Page:
-- begin --
# Ideas On Turning Old doll house/book shelf into cage?



## HiddlesKenway (May 27, 2014)

Hello guys, it's been awhile since I was on here and this isn't exactly rabbit related, although this same doll house was one I once pondered about turning into a rabbit breeding cage as it would create three very nice cages only the wood is that horrid material that swells when wet and I figures I can just make a similar thing with more height but I do still want to use it for something more than storage of random rubbish as it's being used for now. 

It's quite large and maybe TOO large for what kind of pet I'm considering it for--which is mice by the way. I already know I'll have to put some different type of flooring in because any kind of urine will cause it to swell and weaken and even the drip of a water bottle and if this works out I could even use different sections for guinea pigs.
-- end --
[Element and text position data]
-- begin --
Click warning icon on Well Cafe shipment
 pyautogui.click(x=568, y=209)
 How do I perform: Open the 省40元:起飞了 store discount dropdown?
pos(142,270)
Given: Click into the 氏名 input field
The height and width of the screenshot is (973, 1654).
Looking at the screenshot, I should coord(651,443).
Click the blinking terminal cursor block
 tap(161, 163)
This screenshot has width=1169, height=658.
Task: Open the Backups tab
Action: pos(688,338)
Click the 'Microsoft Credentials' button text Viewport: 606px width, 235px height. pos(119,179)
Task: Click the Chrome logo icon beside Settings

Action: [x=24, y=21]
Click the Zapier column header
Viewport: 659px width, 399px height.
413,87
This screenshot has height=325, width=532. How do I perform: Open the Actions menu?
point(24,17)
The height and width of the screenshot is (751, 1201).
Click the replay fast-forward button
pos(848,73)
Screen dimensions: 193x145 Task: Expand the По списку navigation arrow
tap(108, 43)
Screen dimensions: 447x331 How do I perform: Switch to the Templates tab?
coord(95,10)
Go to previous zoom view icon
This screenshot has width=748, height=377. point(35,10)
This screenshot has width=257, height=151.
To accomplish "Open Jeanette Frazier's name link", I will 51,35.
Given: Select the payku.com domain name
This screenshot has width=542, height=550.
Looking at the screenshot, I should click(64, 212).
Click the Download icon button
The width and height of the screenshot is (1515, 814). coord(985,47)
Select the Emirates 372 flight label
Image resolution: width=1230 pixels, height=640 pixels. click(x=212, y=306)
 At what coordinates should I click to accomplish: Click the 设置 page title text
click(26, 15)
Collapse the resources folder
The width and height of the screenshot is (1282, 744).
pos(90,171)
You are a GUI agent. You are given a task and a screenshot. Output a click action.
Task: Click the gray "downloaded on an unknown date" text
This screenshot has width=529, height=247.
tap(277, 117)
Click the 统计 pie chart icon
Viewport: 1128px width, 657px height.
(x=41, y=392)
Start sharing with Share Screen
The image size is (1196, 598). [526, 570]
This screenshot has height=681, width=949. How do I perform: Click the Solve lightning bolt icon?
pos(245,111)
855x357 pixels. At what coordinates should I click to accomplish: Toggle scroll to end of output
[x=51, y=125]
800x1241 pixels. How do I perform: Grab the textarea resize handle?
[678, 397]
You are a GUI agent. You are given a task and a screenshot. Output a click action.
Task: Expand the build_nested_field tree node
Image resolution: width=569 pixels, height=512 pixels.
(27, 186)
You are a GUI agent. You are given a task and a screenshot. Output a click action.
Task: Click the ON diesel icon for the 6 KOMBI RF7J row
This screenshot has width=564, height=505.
-- end --
Tasks to perform:
1. Quote the doll house post from "# Ideas On Turning" to "used for now.".
2. Continue the forum post about the doll house cage from where it stops.
These records were drawn from a separate source.

Results of the exercise:
1.
# Ideas On Turning Old doll house/book shelf into cage?



## HiddlesKenway (May 27, 2014)

Hello guys, it's been awhile since I was on here and this isn't exactly rabbit related, although this same doll house was one I once pondered about turning into a rabbit breeding cage as it would create three very nice cages only the wood is that horrid material that swells when wet and I figures I can just make a similar thing with more height but I do still want to use it for something more than storage of random rubbish as it's being used for now.

2.
I've attached a picture of the doll house/shelf and a picture of their original cage it honestly won't cost more than $80 for a bigger cage but I'd rather one that isn't sticking out and nicely packed in and out of the way. As small as this cage is my cats enjoy sitting on it and knocking it over trying to get to Daisy and Delilah. Well one of my cats specifically--not saying any names. *coughs* Apricot *coughs*

Any suggestions who are both slaves to their bunny babies whom also happen to have mice babies? Or rabbit owners whom have done a similar thing for their rabbits? Thank you all in advance for replying, I am ever searching for new hutching ideas for my rabbits and cavies, I figured it was time enough to do so for my mice! I have done some googling but not much on it.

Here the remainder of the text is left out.